* GIVEN DATA
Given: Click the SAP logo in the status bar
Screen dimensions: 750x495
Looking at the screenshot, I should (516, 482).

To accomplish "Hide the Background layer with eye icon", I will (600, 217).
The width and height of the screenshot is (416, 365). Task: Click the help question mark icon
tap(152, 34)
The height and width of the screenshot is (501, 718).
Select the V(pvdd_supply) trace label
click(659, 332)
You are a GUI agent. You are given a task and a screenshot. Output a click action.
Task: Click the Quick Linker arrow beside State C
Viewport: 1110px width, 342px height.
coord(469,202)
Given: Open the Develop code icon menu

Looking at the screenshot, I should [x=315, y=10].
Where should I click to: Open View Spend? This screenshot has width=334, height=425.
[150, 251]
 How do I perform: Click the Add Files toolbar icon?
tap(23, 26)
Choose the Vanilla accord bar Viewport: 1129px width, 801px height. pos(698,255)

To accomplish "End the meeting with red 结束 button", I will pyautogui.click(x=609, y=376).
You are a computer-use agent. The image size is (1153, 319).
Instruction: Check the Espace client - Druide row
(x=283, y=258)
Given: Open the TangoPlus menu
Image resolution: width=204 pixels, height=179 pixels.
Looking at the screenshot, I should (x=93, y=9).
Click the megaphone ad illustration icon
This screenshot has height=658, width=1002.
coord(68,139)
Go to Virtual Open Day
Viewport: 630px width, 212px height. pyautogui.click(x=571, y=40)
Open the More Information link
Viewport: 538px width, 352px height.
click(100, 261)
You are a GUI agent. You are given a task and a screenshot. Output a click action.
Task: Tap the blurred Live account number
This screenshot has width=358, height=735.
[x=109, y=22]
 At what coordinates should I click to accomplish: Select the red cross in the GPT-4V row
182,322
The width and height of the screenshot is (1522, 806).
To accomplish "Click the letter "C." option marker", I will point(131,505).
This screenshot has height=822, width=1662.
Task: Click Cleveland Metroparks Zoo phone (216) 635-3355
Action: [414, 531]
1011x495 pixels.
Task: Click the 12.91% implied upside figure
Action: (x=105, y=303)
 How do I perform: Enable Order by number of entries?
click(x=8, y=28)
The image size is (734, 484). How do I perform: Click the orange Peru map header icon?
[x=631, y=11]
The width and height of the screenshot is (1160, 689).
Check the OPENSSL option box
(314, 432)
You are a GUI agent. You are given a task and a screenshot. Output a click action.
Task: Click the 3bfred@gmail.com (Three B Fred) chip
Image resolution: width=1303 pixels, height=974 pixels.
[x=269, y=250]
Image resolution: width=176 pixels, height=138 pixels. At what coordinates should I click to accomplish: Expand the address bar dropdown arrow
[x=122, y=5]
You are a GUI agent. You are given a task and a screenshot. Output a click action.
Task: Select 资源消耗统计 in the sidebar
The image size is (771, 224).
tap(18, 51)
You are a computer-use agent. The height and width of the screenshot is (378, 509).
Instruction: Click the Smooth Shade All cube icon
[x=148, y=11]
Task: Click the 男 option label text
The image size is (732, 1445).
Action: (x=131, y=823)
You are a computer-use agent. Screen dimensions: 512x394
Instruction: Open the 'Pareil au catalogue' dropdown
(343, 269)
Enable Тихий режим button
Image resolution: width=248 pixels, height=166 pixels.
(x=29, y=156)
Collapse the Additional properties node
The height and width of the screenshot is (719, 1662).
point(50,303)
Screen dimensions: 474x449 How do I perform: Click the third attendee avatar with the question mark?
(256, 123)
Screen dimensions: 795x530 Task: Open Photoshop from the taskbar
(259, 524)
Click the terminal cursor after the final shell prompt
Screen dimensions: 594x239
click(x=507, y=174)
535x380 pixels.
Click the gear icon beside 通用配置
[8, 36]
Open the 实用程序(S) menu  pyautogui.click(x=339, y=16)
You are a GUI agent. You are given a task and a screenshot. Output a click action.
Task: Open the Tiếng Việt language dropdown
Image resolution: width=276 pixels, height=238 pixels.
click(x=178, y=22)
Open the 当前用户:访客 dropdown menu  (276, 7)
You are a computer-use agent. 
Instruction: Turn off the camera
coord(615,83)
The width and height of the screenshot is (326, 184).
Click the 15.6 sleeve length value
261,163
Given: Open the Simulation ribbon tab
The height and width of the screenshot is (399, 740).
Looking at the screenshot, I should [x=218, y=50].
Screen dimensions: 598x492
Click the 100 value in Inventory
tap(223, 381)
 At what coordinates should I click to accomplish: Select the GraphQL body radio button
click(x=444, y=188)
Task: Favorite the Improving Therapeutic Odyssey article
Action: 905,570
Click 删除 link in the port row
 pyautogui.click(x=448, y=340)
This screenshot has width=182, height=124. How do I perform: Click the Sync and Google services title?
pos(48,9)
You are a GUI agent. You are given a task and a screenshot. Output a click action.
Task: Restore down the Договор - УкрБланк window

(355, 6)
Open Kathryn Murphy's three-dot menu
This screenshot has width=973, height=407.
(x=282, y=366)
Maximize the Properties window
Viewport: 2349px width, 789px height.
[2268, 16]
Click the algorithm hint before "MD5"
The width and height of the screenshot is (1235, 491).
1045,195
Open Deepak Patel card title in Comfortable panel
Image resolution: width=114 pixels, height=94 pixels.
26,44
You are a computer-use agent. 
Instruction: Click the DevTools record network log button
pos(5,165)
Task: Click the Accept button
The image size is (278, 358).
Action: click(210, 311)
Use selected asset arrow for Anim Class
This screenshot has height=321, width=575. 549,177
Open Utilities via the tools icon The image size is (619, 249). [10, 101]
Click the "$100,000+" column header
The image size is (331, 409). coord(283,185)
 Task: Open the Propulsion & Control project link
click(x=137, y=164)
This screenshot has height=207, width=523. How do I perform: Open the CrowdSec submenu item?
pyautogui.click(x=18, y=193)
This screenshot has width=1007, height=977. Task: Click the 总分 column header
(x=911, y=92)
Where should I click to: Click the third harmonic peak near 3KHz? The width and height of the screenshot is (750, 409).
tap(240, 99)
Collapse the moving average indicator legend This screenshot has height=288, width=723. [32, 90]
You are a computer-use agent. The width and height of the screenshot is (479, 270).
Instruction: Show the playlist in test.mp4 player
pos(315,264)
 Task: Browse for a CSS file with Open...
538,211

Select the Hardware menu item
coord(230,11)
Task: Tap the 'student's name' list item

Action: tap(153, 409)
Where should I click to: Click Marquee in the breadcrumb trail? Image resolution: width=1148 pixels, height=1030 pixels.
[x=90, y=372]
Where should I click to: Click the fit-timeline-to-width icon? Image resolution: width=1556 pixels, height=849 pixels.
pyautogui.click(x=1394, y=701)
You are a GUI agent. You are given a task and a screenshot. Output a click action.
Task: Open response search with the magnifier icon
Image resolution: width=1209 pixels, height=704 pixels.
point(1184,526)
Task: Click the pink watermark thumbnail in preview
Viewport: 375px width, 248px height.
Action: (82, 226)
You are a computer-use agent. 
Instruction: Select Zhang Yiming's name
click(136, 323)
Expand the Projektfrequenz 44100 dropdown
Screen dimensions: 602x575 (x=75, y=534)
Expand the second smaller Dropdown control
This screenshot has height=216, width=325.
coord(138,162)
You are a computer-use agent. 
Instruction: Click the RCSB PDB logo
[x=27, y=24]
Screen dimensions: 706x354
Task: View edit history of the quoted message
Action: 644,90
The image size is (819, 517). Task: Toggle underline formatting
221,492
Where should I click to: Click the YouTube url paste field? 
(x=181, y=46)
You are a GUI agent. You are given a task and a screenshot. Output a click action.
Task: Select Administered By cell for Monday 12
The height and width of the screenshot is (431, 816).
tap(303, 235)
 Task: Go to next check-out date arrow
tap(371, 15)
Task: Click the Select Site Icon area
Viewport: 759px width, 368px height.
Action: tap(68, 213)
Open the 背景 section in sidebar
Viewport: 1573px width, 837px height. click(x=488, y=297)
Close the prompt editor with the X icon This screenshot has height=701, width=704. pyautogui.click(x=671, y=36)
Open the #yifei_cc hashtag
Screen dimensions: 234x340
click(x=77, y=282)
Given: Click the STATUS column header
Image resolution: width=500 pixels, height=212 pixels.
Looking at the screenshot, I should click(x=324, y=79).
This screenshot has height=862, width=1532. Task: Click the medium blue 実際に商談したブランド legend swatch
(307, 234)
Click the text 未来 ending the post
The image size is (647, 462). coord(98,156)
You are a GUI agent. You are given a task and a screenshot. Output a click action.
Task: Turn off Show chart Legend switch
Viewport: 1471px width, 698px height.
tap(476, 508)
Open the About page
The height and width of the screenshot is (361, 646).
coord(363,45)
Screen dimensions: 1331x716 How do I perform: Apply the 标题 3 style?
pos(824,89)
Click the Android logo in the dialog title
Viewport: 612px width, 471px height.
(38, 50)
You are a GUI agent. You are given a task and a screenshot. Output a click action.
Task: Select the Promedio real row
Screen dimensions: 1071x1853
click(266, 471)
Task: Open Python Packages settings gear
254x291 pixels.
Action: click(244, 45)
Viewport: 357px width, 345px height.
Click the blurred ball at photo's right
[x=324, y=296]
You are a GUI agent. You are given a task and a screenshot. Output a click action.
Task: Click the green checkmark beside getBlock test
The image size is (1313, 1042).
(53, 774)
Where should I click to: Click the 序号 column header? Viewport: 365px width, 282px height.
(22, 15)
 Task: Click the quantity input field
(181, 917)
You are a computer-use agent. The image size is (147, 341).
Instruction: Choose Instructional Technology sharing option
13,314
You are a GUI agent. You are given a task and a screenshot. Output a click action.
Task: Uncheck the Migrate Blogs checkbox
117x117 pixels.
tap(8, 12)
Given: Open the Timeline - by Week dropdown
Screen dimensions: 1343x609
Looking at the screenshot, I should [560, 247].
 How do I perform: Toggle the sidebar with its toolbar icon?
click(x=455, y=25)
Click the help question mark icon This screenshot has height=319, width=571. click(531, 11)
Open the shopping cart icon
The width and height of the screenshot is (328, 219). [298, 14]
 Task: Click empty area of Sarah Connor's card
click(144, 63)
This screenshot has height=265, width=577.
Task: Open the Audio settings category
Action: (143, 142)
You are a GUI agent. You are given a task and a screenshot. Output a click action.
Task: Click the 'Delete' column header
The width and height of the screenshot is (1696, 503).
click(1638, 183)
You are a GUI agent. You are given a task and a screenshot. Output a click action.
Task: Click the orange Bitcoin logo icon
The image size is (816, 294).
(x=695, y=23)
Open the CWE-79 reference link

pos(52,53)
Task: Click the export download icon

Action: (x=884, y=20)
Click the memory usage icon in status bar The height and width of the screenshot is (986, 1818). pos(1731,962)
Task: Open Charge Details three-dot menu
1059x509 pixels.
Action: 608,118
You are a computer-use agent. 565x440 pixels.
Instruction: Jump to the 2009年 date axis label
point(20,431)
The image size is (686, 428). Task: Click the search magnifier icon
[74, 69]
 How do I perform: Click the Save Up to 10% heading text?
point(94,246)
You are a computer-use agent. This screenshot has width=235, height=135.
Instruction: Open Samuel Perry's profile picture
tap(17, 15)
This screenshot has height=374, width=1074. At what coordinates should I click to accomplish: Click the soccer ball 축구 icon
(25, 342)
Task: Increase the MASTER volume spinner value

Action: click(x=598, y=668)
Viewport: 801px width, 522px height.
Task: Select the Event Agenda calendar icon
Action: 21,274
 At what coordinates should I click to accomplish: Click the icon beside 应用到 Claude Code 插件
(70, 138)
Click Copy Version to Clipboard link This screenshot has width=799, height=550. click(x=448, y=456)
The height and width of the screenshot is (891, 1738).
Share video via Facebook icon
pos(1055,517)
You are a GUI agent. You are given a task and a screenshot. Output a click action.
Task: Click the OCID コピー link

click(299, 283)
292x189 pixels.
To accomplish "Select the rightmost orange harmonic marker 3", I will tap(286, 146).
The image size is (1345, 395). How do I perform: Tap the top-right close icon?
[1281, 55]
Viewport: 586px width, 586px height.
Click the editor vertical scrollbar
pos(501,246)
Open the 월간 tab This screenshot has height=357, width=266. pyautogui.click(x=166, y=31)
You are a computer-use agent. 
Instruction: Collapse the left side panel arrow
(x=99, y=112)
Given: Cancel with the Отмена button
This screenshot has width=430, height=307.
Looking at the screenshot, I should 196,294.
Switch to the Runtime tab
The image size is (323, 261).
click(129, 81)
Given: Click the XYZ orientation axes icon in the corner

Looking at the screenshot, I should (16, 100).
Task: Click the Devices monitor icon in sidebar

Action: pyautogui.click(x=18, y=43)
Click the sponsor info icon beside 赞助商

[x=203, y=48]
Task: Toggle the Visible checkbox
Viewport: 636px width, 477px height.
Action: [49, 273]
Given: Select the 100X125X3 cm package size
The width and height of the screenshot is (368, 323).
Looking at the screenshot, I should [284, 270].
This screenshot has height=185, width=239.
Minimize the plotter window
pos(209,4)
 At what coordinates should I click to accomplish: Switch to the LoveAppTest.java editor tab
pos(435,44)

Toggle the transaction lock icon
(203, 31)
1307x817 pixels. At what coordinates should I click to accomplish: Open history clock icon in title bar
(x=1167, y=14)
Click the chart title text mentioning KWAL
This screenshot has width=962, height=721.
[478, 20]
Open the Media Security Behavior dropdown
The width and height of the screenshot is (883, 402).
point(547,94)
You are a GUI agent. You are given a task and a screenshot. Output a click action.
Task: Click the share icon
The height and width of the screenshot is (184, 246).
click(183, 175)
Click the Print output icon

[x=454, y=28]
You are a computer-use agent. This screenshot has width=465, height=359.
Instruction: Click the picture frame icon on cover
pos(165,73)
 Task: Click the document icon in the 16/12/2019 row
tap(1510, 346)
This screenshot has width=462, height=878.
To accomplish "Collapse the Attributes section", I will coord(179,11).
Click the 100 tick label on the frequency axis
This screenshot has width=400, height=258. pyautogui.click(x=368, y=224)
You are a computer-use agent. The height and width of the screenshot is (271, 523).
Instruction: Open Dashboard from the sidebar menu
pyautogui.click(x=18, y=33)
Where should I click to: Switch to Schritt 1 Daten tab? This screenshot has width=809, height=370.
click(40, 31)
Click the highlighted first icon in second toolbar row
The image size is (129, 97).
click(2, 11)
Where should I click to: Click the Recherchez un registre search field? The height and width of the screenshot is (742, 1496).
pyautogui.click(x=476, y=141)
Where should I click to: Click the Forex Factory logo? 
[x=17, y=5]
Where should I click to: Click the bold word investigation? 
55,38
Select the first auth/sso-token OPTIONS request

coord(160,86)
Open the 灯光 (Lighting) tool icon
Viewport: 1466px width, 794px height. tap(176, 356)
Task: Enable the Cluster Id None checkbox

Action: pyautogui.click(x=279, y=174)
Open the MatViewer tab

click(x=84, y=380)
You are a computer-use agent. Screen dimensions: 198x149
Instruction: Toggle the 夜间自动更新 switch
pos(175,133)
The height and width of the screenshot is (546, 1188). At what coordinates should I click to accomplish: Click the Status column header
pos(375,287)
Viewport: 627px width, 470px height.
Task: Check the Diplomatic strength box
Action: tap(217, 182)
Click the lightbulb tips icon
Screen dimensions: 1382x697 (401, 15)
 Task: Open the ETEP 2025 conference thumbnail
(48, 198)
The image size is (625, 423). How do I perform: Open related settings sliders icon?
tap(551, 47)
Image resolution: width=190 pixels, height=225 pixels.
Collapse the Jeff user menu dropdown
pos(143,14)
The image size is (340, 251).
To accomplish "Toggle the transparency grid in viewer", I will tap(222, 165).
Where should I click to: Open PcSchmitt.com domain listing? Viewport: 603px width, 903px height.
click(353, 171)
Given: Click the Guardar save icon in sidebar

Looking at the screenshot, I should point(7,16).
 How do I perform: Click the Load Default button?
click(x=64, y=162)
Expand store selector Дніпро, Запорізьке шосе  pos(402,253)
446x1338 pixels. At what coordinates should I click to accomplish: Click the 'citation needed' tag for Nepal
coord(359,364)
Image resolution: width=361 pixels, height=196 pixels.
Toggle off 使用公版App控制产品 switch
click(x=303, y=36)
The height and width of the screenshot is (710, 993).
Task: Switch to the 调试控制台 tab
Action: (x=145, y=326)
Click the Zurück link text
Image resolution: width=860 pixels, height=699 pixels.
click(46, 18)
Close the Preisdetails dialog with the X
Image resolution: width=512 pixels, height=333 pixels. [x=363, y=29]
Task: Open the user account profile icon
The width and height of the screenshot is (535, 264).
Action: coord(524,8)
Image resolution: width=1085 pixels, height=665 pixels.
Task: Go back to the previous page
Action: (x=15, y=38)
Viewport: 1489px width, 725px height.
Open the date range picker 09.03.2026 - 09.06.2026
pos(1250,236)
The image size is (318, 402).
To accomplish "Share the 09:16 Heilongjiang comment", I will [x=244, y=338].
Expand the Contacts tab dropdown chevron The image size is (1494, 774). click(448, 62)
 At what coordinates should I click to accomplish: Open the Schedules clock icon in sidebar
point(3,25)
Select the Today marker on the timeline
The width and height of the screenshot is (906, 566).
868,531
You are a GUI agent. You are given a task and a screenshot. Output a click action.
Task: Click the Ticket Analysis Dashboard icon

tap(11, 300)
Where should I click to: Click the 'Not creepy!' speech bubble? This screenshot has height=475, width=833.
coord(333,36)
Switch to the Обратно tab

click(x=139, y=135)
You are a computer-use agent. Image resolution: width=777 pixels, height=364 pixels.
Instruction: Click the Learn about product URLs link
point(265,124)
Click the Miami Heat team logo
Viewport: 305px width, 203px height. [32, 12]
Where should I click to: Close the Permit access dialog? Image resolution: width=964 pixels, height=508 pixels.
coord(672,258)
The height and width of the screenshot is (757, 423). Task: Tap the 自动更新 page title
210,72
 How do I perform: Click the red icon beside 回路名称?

* WHAT THE TASK ASKS
For each line in the entries that holds "account", return that line.

* COMPLETED TASK
Task: Tap the blurred Live account number
Task: Open the user account profile icon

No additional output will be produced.